The Panopticon
The Panopticon is helpful for understanding the new power and possibilities of social media for kid marketers. On social media, “people influence people,” according to Mark Zuckerberg, founder and CEO of Facebook. “It’s no longer just about messages … broadcasted out by companies, but increasingly about information … shared between friends.” Social network friends market to each other, in other words, as “viral” tactics (also known as “word-of-mouth” and “buzz” tactics) seamlessly weave brands and commercial messages into communications among them. Users become “fans” and “friends” of brands, and get their friends to do the same; they share across their networks branded contests, quizzes, games, applications, and “widgets” – mini-applications whose viral power makes them, according to one industry insider, possibly the highest expression so far of online marketing in the post-advertising age. They create branded videos, songs, stories, poems, and photographs at company websites and virally distribute them to friends.
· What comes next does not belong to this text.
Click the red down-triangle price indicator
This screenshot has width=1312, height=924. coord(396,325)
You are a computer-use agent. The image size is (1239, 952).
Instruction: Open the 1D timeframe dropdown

And these are just a few examples from a huge and growing array of viral strategies.
Marketing as marketing disappears within the viral networks of social media platforms. Boundaries are broken down between marketers and kids (as kids market to each other); between content and advertising (as advertising now infuses, rather than interrupts, content); and between kids’ lives and entertainment (as their lives now become the content of that entertainment). It is truly the “perfection of [marketers’] power.” Kids, like the prisoners in the Panopticon, now bear the power marketing holds over them, and the marketers, like the Panopticon’s guards, drop from view, their power now automatic and self-executing, all the greater for its invisibility.